カンヌでの上映、そして公式サイトにはそうそうたる面々の賛辞が並ぶ。だけど映画を見終わった後、正直に言うと僕はそういった賛辞を捧げる気にはなれなかった。おそらくこの映画への「賛辞」に含まれているものは、あの時期の醜悪な「自己責任」論への反発や羞恥の感覚、そしてこの題材で映画を作った監督への敬意であろう。そういった感覚はある程度は正しいものだと思うが、それと「映画」としての評価は別であるべきで、どうにも僕は「映画」としてのつまらなさの方が大きく感じられたのだ。

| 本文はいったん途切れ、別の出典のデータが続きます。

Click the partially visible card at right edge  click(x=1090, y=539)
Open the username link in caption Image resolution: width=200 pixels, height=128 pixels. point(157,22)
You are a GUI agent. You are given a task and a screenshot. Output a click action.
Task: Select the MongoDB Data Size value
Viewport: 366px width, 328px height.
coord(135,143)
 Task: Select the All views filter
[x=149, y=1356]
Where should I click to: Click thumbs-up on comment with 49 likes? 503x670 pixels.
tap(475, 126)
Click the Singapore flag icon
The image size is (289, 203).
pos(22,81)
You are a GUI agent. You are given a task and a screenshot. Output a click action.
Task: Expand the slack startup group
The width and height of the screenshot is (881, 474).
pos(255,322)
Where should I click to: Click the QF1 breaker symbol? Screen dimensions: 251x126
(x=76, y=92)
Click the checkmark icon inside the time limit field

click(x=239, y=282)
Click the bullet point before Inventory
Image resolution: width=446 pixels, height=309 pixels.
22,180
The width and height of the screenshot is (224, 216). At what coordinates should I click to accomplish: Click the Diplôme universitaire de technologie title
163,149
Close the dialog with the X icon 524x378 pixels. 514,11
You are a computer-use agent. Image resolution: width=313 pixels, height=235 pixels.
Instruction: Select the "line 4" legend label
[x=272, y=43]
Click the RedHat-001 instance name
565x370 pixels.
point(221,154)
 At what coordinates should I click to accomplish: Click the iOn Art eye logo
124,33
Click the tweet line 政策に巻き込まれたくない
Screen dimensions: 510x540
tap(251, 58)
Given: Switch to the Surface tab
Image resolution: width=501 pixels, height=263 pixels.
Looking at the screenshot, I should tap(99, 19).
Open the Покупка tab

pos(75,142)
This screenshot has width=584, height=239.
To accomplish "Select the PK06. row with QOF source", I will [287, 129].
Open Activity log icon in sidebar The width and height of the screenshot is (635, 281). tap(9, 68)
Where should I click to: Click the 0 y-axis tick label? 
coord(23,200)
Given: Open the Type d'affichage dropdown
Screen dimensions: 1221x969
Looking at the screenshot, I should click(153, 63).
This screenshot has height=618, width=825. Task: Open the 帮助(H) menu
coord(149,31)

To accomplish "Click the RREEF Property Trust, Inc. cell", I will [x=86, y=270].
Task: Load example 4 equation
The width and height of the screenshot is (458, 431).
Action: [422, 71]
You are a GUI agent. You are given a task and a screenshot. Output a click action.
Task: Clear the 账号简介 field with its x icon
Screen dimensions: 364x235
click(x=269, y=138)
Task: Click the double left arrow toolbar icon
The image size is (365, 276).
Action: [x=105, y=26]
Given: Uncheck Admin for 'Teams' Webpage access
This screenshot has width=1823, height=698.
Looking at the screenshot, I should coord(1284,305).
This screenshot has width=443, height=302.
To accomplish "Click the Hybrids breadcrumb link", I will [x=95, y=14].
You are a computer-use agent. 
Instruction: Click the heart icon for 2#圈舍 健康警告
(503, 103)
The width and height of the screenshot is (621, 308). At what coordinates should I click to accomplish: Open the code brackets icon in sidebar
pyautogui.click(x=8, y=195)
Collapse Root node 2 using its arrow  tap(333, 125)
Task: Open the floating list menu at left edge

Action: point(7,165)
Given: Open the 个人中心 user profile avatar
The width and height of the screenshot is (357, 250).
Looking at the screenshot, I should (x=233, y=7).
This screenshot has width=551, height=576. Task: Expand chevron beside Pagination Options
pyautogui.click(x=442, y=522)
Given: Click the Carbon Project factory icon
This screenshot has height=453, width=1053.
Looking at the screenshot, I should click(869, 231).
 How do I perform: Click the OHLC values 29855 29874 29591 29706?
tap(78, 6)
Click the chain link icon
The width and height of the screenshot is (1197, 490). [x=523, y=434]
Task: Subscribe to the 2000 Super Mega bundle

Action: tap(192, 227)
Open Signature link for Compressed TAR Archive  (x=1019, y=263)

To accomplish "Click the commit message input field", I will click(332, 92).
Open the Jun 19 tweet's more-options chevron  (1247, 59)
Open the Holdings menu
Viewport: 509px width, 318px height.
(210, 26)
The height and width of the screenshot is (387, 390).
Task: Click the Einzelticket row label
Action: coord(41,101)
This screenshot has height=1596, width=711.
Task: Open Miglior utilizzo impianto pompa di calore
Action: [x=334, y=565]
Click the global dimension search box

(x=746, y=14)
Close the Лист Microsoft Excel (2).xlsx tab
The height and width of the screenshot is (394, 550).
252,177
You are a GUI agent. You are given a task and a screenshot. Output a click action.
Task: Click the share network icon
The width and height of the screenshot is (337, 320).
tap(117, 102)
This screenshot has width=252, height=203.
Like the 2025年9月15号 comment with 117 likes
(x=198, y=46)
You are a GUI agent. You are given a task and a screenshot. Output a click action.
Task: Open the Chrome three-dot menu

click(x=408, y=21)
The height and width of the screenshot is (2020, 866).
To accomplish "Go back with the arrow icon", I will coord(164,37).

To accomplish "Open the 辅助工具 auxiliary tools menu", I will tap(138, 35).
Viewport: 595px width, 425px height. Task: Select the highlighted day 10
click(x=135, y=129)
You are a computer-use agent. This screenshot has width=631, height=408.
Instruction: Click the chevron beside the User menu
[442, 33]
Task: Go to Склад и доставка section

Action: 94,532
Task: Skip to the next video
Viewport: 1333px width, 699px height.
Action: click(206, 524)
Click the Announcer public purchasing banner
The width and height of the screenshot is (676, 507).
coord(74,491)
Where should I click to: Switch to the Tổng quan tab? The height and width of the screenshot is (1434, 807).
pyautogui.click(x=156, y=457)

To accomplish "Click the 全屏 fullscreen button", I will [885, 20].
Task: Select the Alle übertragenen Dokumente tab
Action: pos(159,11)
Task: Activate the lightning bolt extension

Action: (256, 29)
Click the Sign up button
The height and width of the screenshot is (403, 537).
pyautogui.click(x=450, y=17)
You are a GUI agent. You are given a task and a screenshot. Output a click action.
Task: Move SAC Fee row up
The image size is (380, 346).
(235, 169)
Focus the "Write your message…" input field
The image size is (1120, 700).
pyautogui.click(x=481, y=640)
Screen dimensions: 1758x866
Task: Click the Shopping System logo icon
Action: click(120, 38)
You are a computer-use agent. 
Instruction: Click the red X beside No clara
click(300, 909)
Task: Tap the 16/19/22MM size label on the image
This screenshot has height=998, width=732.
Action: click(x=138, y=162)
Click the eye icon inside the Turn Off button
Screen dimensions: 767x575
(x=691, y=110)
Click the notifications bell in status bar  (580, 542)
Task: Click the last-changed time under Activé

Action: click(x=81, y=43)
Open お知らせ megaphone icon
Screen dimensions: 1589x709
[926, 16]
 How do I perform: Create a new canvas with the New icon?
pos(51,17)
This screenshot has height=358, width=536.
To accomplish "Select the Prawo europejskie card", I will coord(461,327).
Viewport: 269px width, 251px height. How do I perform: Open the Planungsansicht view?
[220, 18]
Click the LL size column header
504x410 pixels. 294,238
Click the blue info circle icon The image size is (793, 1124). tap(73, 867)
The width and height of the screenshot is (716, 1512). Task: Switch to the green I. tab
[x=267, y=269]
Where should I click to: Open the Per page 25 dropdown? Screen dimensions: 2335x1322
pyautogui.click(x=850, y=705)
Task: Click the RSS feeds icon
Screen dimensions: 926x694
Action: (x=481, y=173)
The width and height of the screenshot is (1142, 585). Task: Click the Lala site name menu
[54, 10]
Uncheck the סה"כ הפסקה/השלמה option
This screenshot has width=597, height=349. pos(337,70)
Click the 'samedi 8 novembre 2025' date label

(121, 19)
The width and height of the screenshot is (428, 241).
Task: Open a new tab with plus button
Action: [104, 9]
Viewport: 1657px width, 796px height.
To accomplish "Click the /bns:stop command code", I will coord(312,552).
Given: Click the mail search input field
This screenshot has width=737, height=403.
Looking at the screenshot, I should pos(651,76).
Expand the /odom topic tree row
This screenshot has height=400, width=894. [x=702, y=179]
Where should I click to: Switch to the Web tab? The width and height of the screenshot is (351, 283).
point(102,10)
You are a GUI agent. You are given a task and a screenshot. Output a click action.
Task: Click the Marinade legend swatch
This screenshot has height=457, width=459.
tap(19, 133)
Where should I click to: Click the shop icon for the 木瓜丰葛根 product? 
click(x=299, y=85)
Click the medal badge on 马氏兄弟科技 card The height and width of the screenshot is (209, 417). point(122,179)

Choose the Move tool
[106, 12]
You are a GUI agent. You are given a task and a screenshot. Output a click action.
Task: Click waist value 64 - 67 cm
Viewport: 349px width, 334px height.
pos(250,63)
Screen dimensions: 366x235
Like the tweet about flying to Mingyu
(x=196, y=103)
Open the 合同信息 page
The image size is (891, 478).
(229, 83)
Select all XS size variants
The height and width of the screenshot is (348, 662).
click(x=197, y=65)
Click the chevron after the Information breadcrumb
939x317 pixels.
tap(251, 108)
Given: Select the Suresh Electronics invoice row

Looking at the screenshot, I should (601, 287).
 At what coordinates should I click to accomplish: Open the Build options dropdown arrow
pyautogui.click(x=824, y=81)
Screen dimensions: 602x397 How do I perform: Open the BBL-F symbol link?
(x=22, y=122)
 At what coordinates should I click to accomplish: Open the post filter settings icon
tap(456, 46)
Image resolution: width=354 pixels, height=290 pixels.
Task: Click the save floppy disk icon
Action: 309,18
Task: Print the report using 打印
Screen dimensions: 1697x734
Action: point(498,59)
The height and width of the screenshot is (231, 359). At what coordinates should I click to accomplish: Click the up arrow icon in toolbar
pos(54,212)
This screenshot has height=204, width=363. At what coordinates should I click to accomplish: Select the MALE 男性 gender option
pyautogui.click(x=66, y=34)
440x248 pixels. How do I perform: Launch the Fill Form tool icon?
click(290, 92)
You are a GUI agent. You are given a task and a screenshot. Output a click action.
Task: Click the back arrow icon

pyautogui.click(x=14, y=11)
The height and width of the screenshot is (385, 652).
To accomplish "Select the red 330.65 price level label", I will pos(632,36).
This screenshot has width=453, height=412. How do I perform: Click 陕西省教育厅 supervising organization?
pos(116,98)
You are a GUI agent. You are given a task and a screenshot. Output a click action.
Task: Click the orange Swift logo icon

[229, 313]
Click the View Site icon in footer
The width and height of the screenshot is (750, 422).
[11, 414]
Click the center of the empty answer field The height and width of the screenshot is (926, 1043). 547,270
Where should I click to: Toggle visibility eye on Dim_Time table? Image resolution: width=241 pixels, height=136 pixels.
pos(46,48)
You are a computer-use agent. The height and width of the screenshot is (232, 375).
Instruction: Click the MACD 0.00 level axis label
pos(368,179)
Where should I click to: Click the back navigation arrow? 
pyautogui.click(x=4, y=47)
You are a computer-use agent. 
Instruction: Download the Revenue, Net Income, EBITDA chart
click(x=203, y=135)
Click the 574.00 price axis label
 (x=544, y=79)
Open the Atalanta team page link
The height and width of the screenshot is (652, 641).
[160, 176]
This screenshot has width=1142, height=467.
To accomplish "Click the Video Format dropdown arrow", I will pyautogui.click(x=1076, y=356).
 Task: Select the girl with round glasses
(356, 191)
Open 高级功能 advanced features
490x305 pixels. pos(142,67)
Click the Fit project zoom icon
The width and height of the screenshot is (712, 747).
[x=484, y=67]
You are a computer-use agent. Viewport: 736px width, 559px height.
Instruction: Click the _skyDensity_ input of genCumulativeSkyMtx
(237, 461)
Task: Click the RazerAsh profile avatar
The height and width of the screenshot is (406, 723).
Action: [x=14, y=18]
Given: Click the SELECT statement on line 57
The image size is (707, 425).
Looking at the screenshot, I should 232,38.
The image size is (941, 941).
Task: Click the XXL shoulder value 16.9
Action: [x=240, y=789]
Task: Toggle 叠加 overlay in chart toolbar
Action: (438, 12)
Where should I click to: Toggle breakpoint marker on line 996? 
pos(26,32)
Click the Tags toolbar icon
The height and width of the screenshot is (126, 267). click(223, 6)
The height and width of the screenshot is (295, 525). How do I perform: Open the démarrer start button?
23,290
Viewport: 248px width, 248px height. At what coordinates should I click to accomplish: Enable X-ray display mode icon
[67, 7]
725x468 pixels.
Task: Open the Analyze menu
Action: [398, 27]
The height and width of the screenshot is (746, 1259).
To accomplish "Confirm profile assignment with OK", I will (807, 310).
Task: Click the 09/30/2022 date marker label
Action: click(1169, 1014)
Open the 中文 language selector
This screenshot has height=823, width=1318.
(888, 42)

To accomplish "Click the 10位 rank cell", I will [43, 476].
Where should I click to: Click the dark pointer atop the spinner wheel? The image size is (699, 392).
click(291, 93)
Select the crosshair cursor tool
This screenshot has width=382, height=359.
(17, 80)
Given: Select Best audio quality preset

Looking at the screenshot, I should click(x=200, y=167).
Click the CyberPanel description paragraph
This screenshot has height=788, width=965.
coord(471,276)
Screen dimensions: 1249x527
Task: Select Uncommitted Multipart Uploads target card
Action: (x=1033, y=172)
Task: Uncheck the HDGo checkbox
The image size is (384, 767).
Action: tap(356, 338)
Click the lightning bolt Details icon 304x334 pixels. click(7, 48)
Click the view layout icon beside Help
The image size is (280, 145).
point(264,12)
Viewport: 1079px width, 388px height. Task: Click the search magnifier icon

もし本当に当時彼や彼女たちを襲った「バッシング」に迫りたかったのなら、ドキュメンタリーでもよいと思うし、敢えてフィクションとして映画を作るのなら、「私は日本に居場所がない」「だからイラクに行く」という主人公の選択が、最終到達点ではなく、出発点として語られるべきだ。意味もなくクローズアップされる主人公、決して映されないバッシングする主体、結局のところ空白にばかりカメラが向けられているような気がして、とても物足りなかった。その空白こそが問題なのだ・・と言われたらそれまでなんだけど。